An improper integral of a function of real variable representing a given physical quantity is often calculated by considering it as part of a complex integral whose path of integration, in a limiting process, tends to include the whole real axis, approaching the real poles of the integrand such as to produce physically acceptable results. In this work, we describe the methods usually employed in the evaluation of such integrals, with emphasis on how physical conditions determine the way the limits are to be carried out. In addition, we solve three classical problems to exemplify the techniques presented.

improper integral; prescription; i-epsilon; principal value


ARTIGOS GERAIS

Comentários sobre integrais impróprias que representam grandezas físicas

Some comments on improper integrals representing physical quantities

Roberto Toscano Couto1 1 E-mail: toscano@im.uff.br.

Departamento de Matemática Aplicada, Universidade Federal Fluminense, Niterói, RJ, Brasil

RESUMO

Uma integral imprópria de função de variável real que representa certa grandeza física é freqüentemente calculada considerando-a como parte de uma integral no plano complexo cujo caminho de integração, num processo de limite, tende a incluir todo o eixo real, aproximando-se dos pólos reais do integrando de modo a produzir resultados fisicamente aceitáveis.

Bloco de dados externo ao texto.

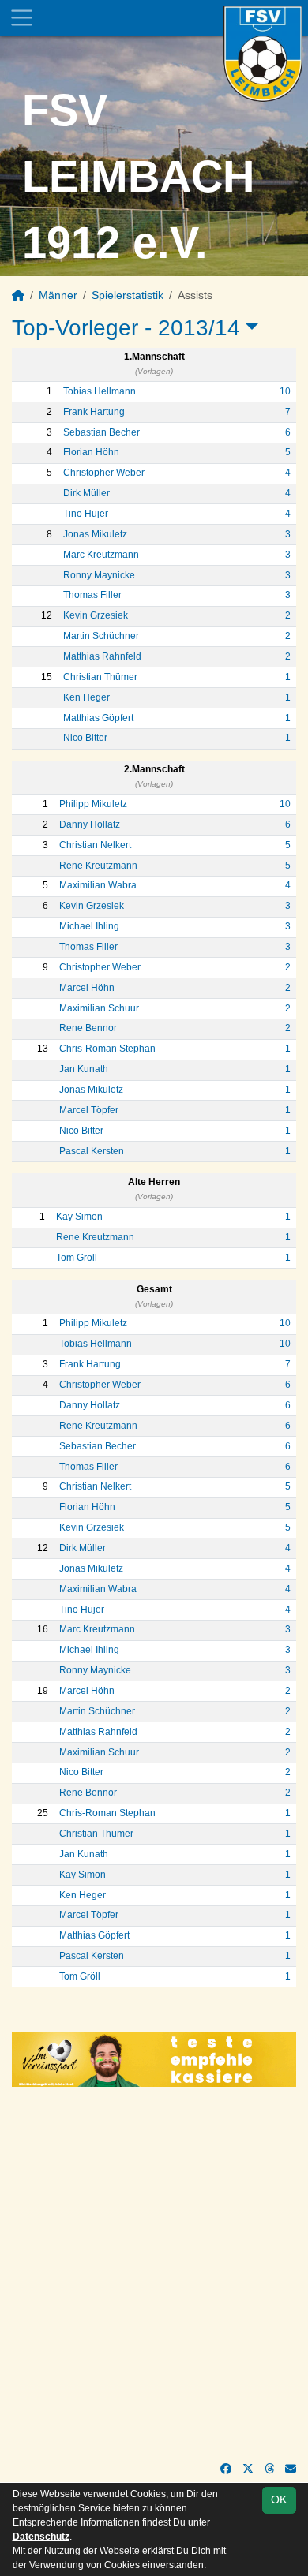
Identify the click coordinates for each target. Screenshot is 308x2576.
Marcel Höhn (87, 987)
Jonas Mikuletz (95, 534)
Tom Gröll (76, 1257)
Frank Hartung (94, 411)
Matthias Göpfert (98, 717)
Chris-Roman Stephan (107, 1048)
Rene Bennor (88, 1028)
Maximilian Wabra (98, 885)
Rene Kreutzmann (98, 865)
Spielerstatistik (127, 295)
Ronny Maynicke (99, 575)
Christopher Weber (104, 472)
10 (285, 391)
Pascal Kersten (91, 1151)
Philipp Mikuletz (93, 803)
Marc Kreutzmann (101, 554)
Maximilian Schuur (99, 1008)
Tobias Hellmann (99, 391)
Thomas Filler (92, 594)
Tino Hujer (85, 513)
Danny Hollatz (89, 824)
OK (279, 2499)
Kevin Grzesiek (95, 615)
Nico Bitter (85, 737)
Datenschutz (41, 2536)
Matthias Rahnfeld (102, 656)
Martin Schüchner (101, 635)
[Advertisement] (154, 2274)
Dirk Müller (86, 493)
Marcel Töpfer (88, 1110)
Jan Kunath (83, 1069)
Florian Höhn (91, 452)
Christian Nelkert (95, 845)
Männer (58, 295)
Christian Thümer (100, 676)
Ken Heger (86, 697)
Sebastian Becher (101, 432)
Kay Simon (79, 1216)
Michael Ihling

Neste trabalho, descrevemos os métodos usualmente empregados no cálculo dessas integrais, com ênfase em como as condições físicas determinam o modo de proceder aos limites. Além disso, resolvemos três problemas clássicos para ilustrar as técnicas apresentadas.

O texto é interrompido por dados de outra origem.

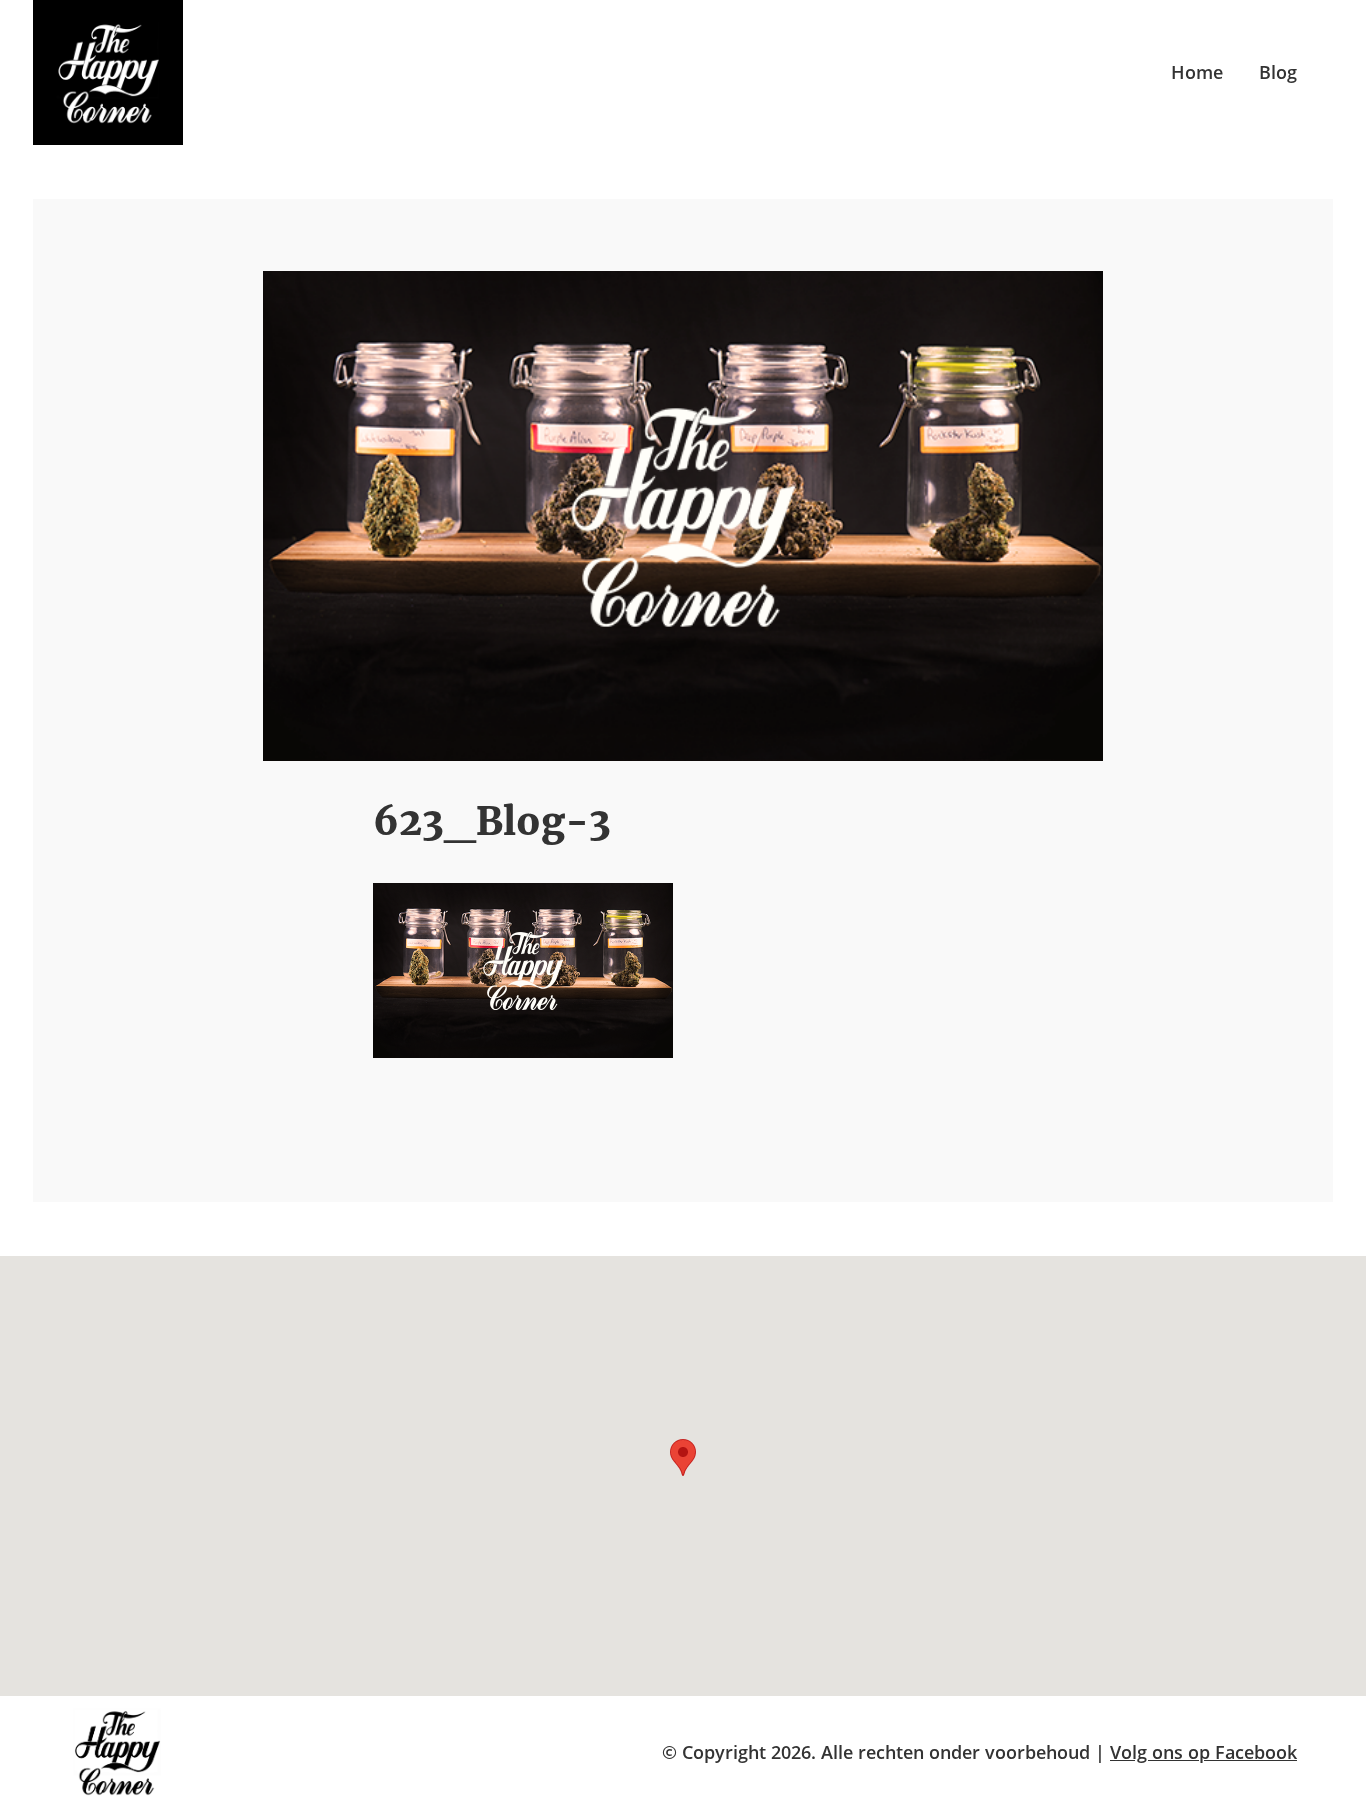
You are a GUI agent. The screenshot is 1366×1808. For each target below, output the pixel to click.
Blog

Palavras-chave: integral imprópria, contorno, i-épsilon, valor principal.

ABSTRACT

An improper integral of a function of real variable representing a given physical quantity is often calculated by considering it as part of a complex integral whose path of integration, in a limiting process, tends to include the whole real axis, approaching the real poles of the integrand such as to produce physically acceptable results. In this work, we describe the methods usually employed in the evaluation of such integrals, with emphasis on how physical conditions determine the way the limits are to be carried out. In addition, we solve three classical problems to exemplify the techniques presented.

Keywords: improper integral, prescription, i-epsilon, principal value.

1. Introdução

Em meio aos cálculos de uma certa grandeza física, é comum encontrá-la representada por uma integral imprópria efetuada sobre todo o eixo real, ao longo do qual se encontram um ou mais pólos do integrando. A prática rotineira para resolver tal integral consiste em considerá-la como parte de outra, no plano complexo, cujo caminho de integração, num processo de limite, tende a incluir todo o eixo real. Matematicamente, uma integral imprópria é bem definida quando o seu valor não depende do modo como os limites que ela envolve são efetuados (Ref. [1, sec. 10.15, p. 592]). Entretanto, é comum depararmos-nos com representações de grandezas físicas por integrais impróprias que não apresentam essa característica de unicidade. Nesses casos, o modo de realizar os limites deve ser determinado com base em algumas das propriedades da grandeza física. Isto é, o caminho de integração deve estender-se sobre todo o eixo real e aproximar-se dos pólos reais de modo a produzir alguns dos resultados já esperados (i.e., satisfazer certas condições físicas do problema).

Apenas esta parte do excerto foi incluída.